Deep water sailing is something I’d wanted to do for a long time.
(pic is not me or my old Mirror Dinghy. My old pics lost in mists of time)
Although I’d crewed on planing 16 footers at university and found it an incredible buzz hanging out on the trapeze, I wasn’t bitten by the sailing bug again until a few years ago when I helped Sean Illes deliver his Alan Payne 38 foot steeler on a coastal run. I was hooked as soon as we reached the huge gently rolling swells of the Pacific and he gave me the tiller. We surged up the swells and I held us along the tops for as long as I could before the whole rhythmic process began again. I loved being in sync with the ocean, the light breeze and the boat. I loved being able to control our gentle but firm sinusodoil progress across the swell. All my subsequent sailing has been an attempt to recapture those moments.
After that voyage I began to teach myself to sail. Crewing for Sean and at university hadn’t given me the skills I needed, and there’s nothing like doing it yourself. I read everything I could. Sean advised me to get a stable dinghy and the first time I pushed off all by myself in the little 3 metre Mirror with its red sails, my heart was in my mouth. Despite the oars in the boat and a tiny breeze that barely ruffled the surface, I worried that I might never make it back to shore. When a jetskier came over I was mad that he was invading my space, but he turned out to be a friendly member of the local rescue centre and a former Mirror sailor. He’d noticed my jib luff was loose and was helpful with his advice. I was soon tacking back and forth with much more success. And I learned how hard I had to work to get upwind for a decent downwind run.

# [DATA SECTION]
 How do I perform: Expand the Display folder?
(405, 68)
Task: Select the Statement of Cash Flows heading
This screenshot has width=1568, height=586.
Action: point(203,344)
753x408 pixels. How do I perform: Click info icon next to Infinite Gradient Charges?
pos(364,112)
---
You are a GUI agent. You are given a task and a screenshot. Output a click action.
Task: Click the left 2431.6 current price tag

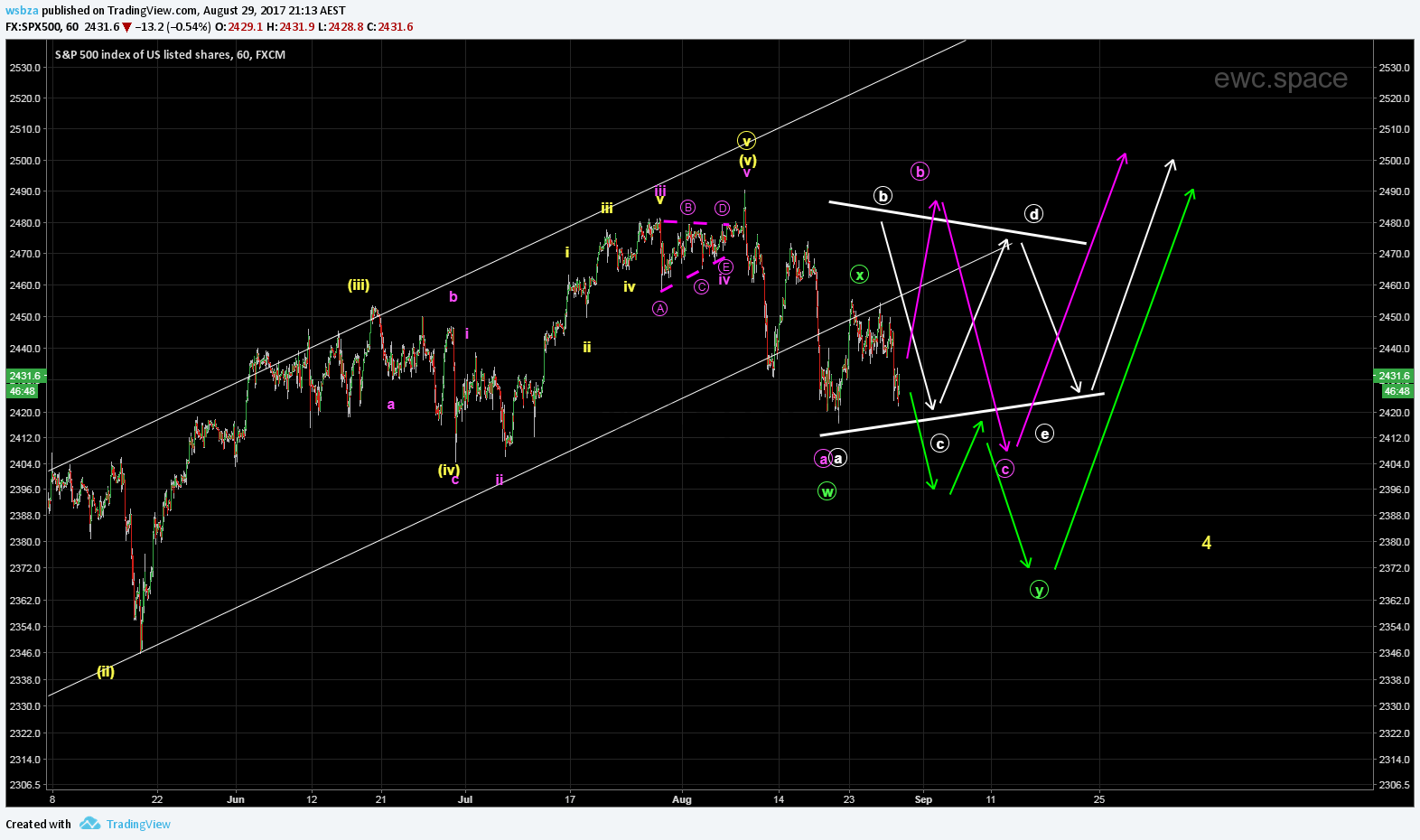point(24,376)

# [SHORT EXERCISE]
Please output the sailing text word for word from "Although I’d crewed" to "recapture those moments.". The items are separate material, apart from the sailing text.

# [SOLUTION TO THIS EXERCISE]
Although I’d crewed on planing 16 footers at university and found it an incredible buzz hanging out on the trapeze, I wasn’t bitten by the sailing bug again until a few years ago when I helped Sean Illes deliver his Alan Payne 38 foot steeler on a coastal run. I was hooked as soon as we reached the huge gently rolling swells of the Pacific and he gave me the tiller. We surged up the swells and I held us along the tops for as long as I could before the whole rhythmic process began again. I loved being in sync with the ocean, the light breeze and the boat. I loved being able to control our gentle but firm sinusodoil progress across the swell. All my subsequent sailing has been an attempt to recapture those moments.